▶ **What is needed**
Lines below that include the word "will" should each be copied.

▶ **Records to use**
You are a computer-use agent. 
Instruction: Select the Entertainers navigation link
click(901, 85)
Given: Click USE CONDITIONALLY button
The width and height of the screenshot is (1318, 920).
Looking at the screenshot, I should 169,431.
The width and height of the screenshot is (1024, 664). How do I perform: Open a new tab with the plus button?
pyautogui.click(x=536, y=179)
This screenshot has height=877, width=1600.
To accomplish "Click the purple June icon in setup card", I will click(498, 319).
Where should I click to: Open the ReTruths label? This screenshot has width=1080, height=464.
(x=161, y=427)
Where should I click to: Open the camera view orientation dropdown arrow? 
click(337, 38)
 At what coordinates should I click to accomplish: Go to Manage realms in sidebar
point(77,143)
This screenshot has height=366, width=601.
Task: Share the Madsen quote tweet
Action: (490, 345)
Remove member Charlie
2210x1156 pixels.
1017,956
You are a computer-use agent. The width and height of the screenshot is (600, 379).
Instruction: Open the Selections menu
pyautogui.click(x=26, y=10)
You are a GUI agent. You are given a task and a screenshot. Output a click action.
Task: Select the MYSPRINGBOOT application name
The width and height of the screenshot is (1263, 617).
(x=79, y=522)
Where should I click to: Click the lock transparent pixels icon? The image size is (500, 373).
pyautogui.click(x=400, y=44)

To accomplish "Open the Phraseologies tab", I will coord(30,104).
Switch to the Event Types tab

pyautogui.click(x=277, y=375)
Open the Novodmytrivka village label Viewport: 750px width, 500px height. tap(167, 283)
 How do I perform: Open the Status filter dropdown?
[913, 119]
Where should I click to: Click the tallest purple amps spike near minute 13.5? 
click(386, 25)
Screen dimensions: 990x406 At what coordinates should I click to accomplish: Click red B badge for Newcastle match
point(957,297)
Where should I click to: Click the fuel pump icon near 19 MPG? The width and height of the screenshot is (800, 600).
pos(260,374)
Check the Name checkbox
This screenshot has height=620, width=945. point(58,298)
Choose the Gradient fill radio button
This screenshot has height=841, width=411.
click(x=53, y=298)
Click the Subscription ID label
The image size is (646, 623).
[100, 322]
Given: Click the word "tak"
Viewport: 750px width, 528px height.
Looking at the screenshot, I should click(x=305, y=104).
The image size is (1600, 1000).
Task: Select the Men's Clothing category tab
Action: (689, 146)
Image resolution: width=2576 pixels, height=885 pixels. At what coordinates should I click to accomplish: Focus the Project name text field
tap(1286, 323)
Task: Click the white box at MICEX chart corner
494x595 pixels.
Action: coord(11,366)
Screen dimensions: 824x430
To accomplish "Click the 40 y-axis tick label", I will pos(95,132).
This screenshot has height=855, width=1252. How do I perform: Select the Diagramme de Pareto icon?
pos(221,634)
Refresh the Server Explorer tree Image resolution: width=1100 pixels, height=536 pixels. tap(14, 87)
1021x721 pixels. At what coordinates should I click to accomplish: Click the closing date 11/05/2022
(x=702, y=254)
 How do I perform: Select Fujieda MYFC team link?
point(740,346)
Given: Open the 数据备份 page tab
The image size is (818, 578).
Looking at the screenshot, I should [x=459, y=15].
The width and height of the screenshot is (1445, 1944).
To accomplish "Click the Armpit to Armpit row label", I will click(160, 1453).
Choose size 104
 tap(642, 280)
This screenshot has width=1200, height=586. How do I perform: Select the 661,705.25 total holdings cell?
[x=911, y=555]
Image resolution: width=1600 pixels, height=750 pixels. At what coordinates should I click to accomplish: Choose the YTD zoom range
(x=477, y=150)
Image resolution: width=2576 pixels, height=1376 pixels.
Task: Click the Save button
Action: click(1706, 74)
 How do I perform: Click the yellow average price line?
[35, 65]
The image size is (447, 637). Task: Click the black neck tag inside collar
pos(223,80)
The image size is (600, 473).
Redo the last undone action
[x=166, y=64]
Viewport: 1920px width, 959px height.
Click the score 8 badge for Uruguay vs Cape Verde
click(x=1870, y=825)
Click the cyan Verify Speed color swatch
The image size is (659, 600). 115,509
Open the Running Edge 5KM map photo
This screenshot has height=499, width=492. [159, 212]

▶ **Completed task**
To accomplish "Click the purple June icon in setup card", I will click(498, 319).
To accomplish "Open the Phraseologies tab", I will coord(30,104).
To accomplish "Click the 40 y-axis tick label", I will pos(95,132).
To accomplish "Click the Armpit to Armpit row label", I will click(160, 1453).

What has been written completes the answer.